My collection is not unlike Iva’s. It is a series of moments. A series of scenes in someone’s life. They are free of context, but they are meant to transport you. Not only to a place but to a time in someone’s life. Isadoro’s life. The life of a soldier, through a veteran’s eyes.
The scenes are chiaroscuro. They are the blinding heat of Afghan days casting long, deep shadows in the still forms of waiting soldiers. It is standing in the sun, exposed, as a group of men peer at you from the gloom of a mosque entrance. It is a scene at night, a confusion of movement, cut through with a beam of light filled with the swirling moondust of the Pakistani border.
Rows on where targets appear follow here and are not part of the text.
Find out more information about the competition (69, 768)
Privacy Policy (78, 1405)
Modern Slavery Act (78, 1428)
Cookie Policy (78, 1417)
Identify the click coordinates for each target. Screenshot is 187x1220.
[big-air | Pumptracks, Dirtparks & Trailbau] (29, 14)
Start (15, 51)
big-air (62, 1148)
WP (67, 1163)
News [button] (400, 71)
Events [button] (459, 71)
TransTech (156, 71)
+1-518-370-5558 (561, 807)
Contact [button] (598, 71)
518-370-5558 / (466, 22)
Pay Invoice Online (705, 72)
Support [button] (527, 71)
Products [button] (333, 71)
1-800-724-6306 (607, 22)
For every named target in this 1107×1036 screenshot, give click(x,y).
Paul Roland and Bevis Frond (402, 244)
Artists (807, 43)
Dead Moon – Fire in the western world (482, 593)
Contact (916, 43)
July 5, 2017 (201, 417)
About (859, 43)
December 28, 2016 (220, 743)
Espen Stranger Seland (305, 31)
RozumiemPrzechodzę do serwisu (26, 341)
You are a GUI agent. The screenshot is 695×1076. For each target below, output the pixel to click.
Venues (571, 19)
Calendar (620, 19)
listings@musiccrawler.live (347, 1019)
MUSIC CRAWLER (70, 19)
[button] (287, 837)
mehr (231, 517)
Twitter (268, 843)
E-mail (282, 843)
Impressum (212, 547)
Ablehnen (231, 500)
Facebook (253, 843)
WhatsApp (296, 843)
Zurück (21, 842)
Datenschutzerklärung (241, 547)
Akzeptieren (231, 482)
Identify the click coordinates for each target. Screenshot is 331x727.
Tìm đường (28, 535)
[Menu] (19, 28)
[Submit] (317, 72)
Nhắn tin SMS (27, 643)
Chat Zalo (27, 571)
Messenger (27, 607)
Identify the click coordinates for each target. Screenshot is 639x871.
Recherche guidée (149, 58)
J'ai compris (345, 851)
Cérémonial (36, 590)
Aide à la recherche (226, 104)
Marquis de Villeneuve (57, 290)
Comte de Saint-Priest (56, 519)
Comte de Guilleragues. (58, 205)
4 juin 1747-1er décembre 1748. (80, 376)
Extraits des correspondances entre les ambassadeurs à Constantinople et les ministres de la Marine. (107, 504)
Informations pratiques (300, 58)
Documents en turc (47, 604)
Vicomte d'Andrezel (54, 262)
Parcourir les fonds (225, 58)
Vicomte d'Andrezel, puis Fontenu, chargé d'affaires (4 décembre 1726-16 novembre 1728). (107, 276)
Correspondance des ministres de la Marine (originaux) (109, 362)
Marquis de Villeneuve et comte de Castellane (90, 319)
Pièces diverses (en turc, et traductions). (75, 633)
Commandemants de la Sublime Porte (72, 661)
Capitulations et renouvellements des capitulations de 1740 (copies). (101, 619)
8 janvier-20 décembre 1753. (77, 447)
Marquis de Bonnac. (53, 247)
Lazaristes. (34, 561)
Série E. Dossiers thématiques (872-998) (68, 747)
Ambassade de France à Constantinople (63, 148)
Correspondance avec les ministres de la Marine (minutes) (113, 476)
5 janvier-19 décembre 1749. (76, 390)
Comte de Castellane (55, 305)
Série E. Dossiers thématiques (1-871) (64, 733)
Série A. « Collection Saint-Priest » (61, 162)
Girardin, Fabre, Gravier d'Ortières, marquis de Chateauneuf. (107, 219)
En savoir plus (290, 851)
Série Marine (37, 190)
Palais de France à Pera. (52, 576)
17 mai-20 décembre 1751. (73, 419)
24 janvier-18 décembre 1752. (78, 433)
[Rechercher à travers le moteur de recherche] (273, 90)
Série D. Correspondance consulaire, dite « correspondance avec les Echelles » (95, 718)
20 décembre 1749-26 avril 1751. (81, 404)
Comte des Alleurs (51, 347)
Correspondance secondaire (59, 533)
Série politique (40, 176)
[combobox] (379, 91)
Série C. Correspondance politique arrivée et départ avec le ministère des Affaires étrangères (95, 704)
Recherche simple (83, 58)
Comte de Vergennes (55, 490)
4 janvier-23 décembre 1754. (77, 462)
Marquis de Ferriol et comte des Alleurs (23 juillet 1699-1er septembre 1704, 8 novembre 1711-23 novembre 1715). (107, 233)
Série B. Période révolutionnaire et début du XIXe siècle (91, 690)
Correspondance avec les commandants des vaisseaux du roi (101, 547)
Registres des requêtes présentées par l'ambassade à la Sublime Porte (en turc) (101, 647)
It is people. The small muscles on their faces rearranging themselves to tell you something, or to hide the truth. There is so much you don’t know, looking at these pictures. Your mind cannot catch up to what the feeling in your gut is telling you at being so suddenly in this foreign land. One moment you are safe in the smile of a fellow soldier, the next vulnerable to the bright beam of suspicion from the people waiting for you on the other side of the wire.
There is one single picture which is different. My throat squeezes for a moment as I recognize Isadoro standing before it, back stiff and straight, shoulders a perfect line as he looks at himself drawn by my hand, by my eyes.